## Your task
Print the records below once again, exactly as they were given.

--- START ---

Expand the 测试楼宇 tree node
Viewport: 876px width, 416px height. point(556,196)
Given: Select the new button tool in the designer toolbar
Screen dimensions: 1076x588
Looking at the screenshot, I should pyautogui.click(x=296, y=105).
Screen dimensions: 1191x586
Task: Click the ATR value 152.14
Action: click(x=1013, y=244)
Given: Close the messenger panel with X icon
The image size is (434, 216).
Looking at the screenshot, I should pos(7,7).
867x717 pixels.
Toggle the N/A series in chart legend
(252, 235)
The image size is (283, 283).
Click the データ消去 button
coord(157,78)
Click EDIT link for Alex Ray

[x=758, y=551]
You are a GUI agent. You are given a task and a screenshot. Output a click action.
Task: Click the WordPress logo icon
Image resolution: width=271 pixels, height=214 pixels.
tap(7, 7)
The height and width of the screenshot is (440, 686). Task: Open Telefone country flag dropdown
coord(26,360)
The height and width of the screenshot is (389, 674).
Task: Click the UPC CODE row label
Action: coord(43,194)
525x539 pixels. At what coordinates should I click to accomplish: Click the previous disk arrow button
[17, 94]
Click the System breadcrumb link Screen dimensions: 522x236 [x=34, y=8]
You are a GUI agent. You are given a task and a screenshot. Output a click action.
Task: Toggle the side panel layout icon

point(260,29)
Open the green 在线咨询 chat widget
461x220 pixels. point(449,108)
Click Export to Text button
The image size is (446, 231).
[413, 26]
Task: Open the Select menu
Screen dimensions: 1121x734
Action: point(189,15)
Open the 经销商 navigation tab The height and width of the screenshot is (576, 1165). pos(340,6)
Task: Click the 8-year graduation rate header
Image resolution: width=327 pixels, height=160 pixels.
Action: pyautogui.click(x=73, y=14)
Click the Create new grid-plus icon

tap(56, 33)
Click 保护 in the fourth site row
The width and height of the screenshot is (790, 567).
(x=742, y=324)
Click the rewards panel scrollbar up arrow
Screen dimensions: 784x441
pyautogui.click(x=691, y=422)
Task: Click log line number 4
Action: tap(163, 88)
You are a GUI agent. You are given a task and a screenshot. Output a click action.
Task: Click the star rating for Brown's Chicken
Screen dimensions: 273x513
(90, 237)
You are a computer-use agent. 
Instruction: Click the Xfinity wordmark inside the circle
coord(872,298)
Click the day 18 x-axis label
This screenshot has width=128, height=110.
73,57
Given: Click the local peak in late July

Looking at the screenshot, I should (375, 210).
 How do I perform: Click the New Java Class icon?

--- END ---

## Answer space
Expand the 测试楼宇 tree node
Viewport: 876px width, 416px height. point(556,196)
Given: Select the new button tool in the designer toolbar
Screen dimensions: 1076x588
Looking at the screenshot, I should pyautogui.click(x=296, y=105).
Screen dimensions: 1191x586
Task: Click the ATR value 152.14
Action: click(x=1013, y=244)
Given: Close the messenger panel with X icon
The image size is (434, 216).
Looking at the screenshot, I should pos(7,7).
867x717 pixels.
Toggle the N/A series in chart legend
(252, 235)
The image size is (283, 283).
Click the データ消去 button
coord(157,78)
Click EDIT link for Alex Ray

[x=758, y=551]
You are a GUI agent. You are given a task and a screenshot. Output a click action.
Task: Click the WordPress logo icon
Image resolution: width=271 pixels, height=214 pixels.
tap(7, 7)
The height and width of the screenshot is (440, 686). Task: Open Telefone country flag dropdown
coord(26,360)
The height and width of the screenshot is (389, 674).
Task: Click the UPC CODE row label
Action: coord(43,194)
525x539 pixels. At what coordinates should I click to accomplish: Click the previous disk arrow button
[17, 94]
Click the System breadcrumb link Screen dimensions: 522x236 [x=34, y=8]
You are a GUI agent. You are given a task and a screenshot. Output a click action.
Task: Toggle the side panel layout icon

point(260,29)
Open the green 在线咨询 chat widget
461x220 pixels. point(449,108)
Click Export to Text button
The image size is (446, 231).
[413, 26]
Task: Open the Select menu
Screen dimensions: 1121x734
Action: point(189,15)
Open the 经销商 navigation tab The height and width of the screenshot is (576, 1165). pos(340,6)
Task: Click the 8-year graduation rate header
Image resolution: width=327 pixels, height=160 pixels.
Action: pyautogui.click(x=73, y=14)
Click the Create new grid-plus icon

tap(56, 33)
Click 保护 in the fourth site row
The width and height of the screenshot is (790, 567).
(x=742, y=324)
Click the rewards panel scrollbar up arrow
Screen dimensions: 784x441
pyautogui.click(x=691, y=422)
Task: Click log line number 4
Action: tap(163, 88)
You are a GUI agent. You are given a task and a screenshot. Output a click action.
Task: Click the star rating for Brown's Chicken
Screen dimensions: 273x513
(90, 237)
You are a computer-use agent. 
Instruction: Click the Xfinity wordmark inside the circle
coord(872,298)
Click the day 18 x-axis label
This screenshot has width=128, height=110.
73,57
Given: Click the local peak in late July

Looking at the screenshot, I should (375, 210).
 How do I perform: Click the New Java Class icon?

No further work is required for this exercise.